Davis led an engrossing account of Apollo, one absolutely attuned to its neo-classical demeanour. The baroque forms and black-and-white scoring (string orchestra) establishes the music’s timeless parameters, the ECO’s smallish body of strings ample in ’Apollo’s variation’ and ideal in numbers for the seraphic beauty of the ’pas de deux’. Above all it was Davis’s masterly whole-viewing of this 30-minute (his timing) ballet that so effectively underlined the birth-to-death scenario: Apollo’s arrival was innocent and gently questing; come his demise the same music was greyed with experience.
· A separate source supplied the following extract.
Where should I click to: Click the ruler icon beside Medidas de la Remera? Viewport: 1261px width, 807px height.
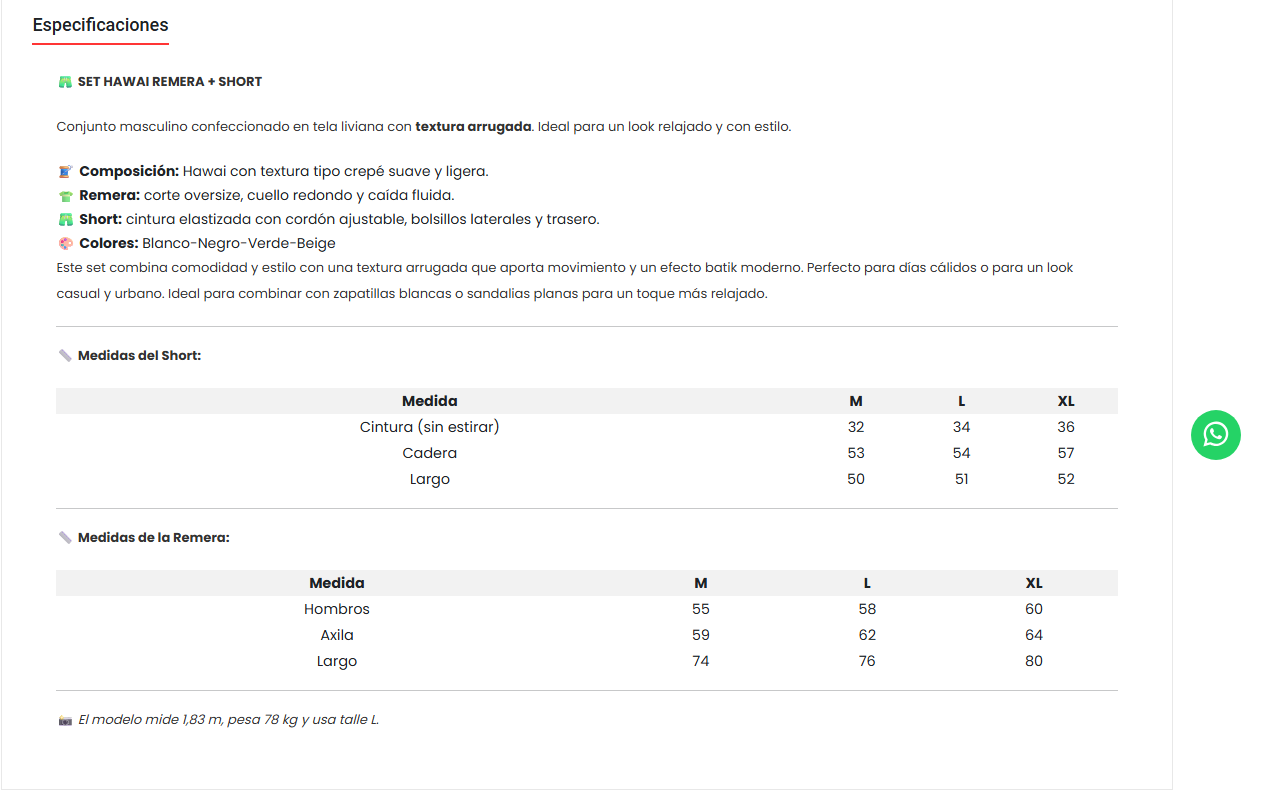tap(65, 538)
The set-pieces were characterised by an integration of pulse that threw a line from the Baroque period over to the twentieth-century – double-dotting could be heard as syncopation, ’chorus’ (in the Greek sense) became a football chant and ’aria antique’ was a popular song; all examples of Stravinsky’s genius for making contemporary pre-ordained templates. Colin Davis proved a perceptive, unindulgent guide who relished the harmonic dissolve of music that doesn’t emote or describe but intrinsically communicates a universal understanding.
Davis appreciates Haydn’s jokes too – the brilliantly-timed pause before the first-movement development raised a smile; and he relished the foreshortened recapitulation (ideas return earlier than anticipated) – ’caught you’ the composer says.
Allowing that the Barbican acoustic swallows certain middle-dynamic frequencies, which gives the impression that ensemble is less precise than it is, Haydn’s first movement could have been more comfortably articulated at a less hasty pace; the exposition repeat was tighter. If high spirits typified this ’Military’, it didn’t quite have the shaping and journeying of gesture that is echt-Haydn and makes him among the very greatest composers. It should also be said that No.100 is not, by Haydn’s exalted standards, among his pinnacles of ideas and experimentation – the extra percussion suggests a divertissement, a passing dalliance, rather than an inimitable crafting of form and invention.
Tetzlaff’s typical quicksilver and dashing way with Mozart informed K364, a standpoint anticipated but potentially at cross-purposes with Davis’s more moulded and expressive Mozartian credentials. Both Davis and Wolfram Christ (replacing Tabea Zimmermann) accommodated Tetzlaff. I suspect Christ – a quite superb violist, dark-toned and intonationally beyond reproach – would have liked more time than the harried outer movements allowed. Only the Heaven-sent slow movement really registered. If Tetzlaff lacked the deeper response of Christ and Davis, he justified the outer movements’ hurry in terms of his technique but not in fully realising the music’s internalism and requirement to breathe.